Auch „La Estrella“ findet in überdimensionierten (Hall-)Räumen statt, als hätte Canale Aufnahmen in leeren Tempeln oder Indiana-Jones-artigen geheimnisvollen Dschungelkatakomben gemacht. Der Eindruck wird noch verstärkt durch Dschungeltierlaute, die an den „Exotica“-Meister, den Kalifornier Martin Denny, erinnern, und immer wieder Geräusche, die fließendes oder tropfendes Wasser assoziieren lassen.
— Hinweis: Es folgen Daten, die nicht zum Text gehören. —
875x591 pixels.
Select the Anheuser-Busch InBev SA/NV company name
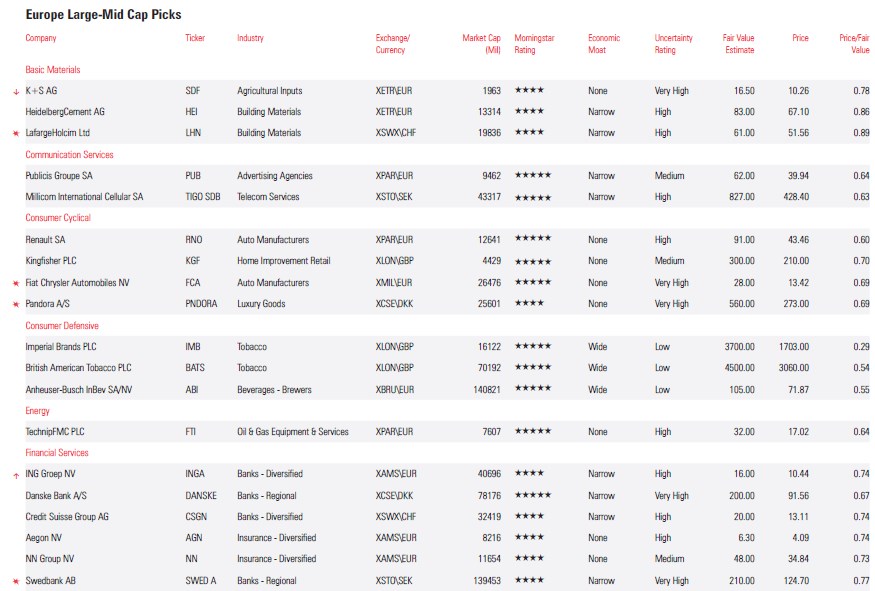(x=78, y=390)
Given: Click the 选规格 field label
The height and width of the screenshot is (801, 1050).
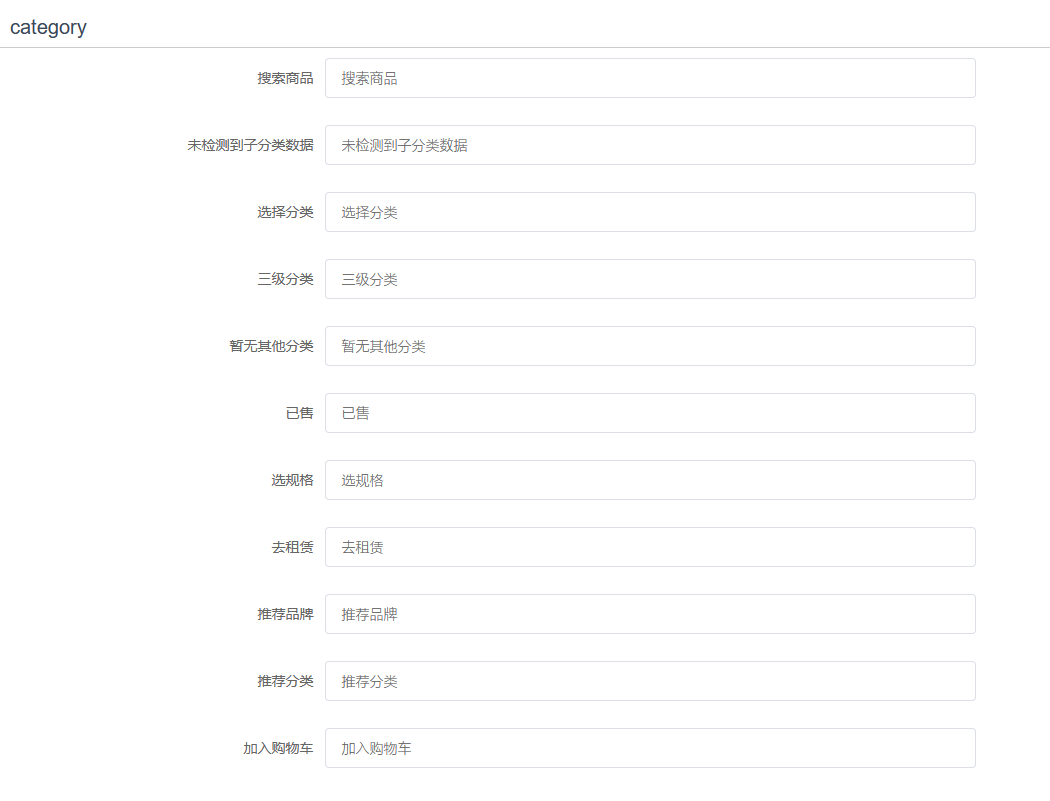Looking at the screenshot, I should point(292,480).
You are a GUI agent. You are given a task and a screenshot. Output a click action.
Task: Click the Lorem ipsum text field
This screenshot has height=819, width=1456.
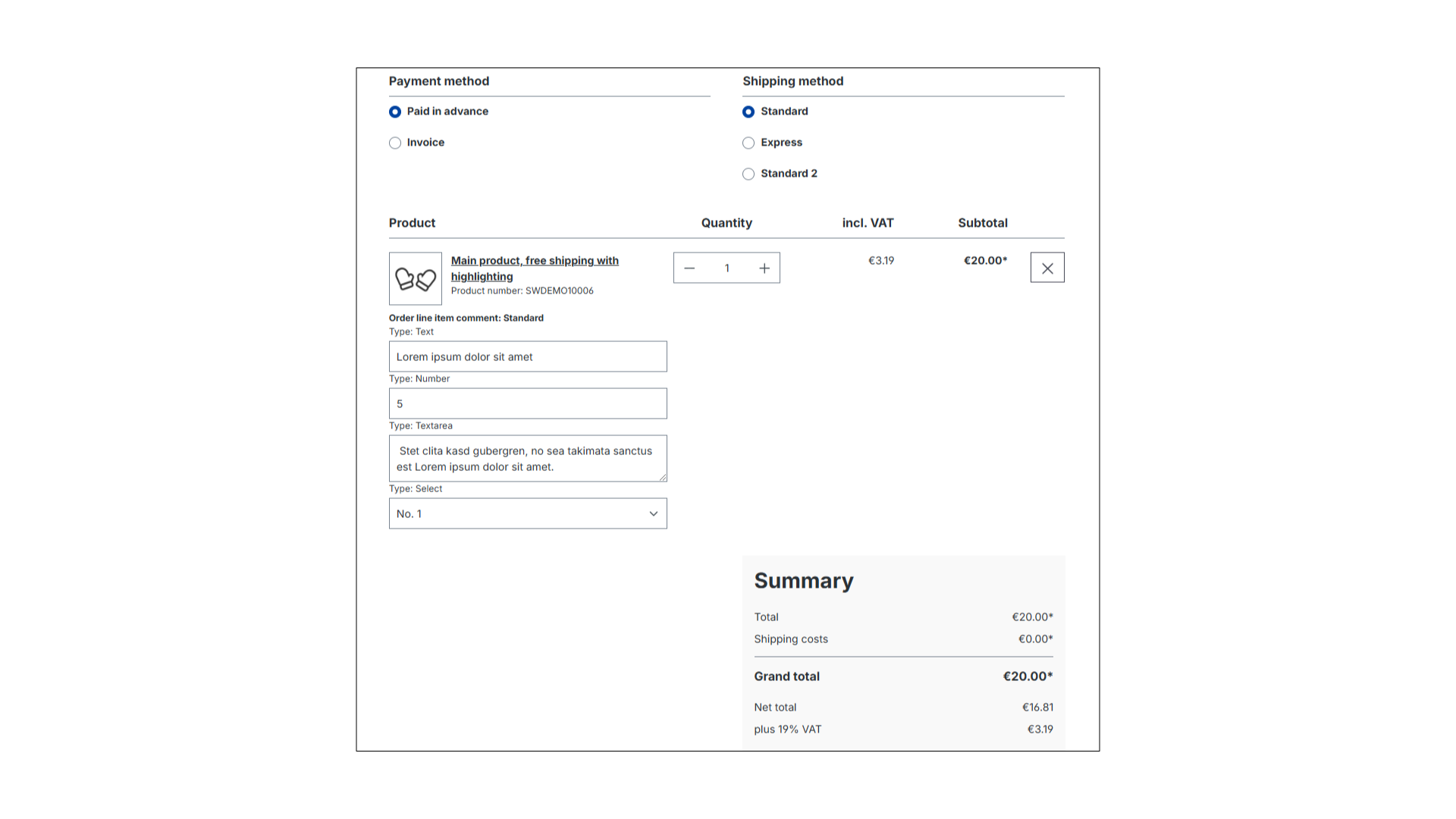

Die richtigen Leute ausgesucht
Diese kleinen Geschmacksverirrungen fallen aber nicht mehr ins Gewicht, wenn sich Canale in den Dienst anderer Künstler*innen stellt. Das tut er auf „La Estrella“ oft – auf mehr als der Hälfte der Stücke werden Gastvokalist*innen eingesetzt. Und er hat sich die richtigen Leute ausgesucht – vor allem Kolumbien stellt bedeutende Kräfte: Da ist etwa die wundervolle Lido Pimienta, deren zerbrechlich-emotionale Performance in „Amor en silencio“ einen eigentümlichen Kontrast zur sie umgebenden kühl-perfektionistischen klanglichen Eleganz liefert.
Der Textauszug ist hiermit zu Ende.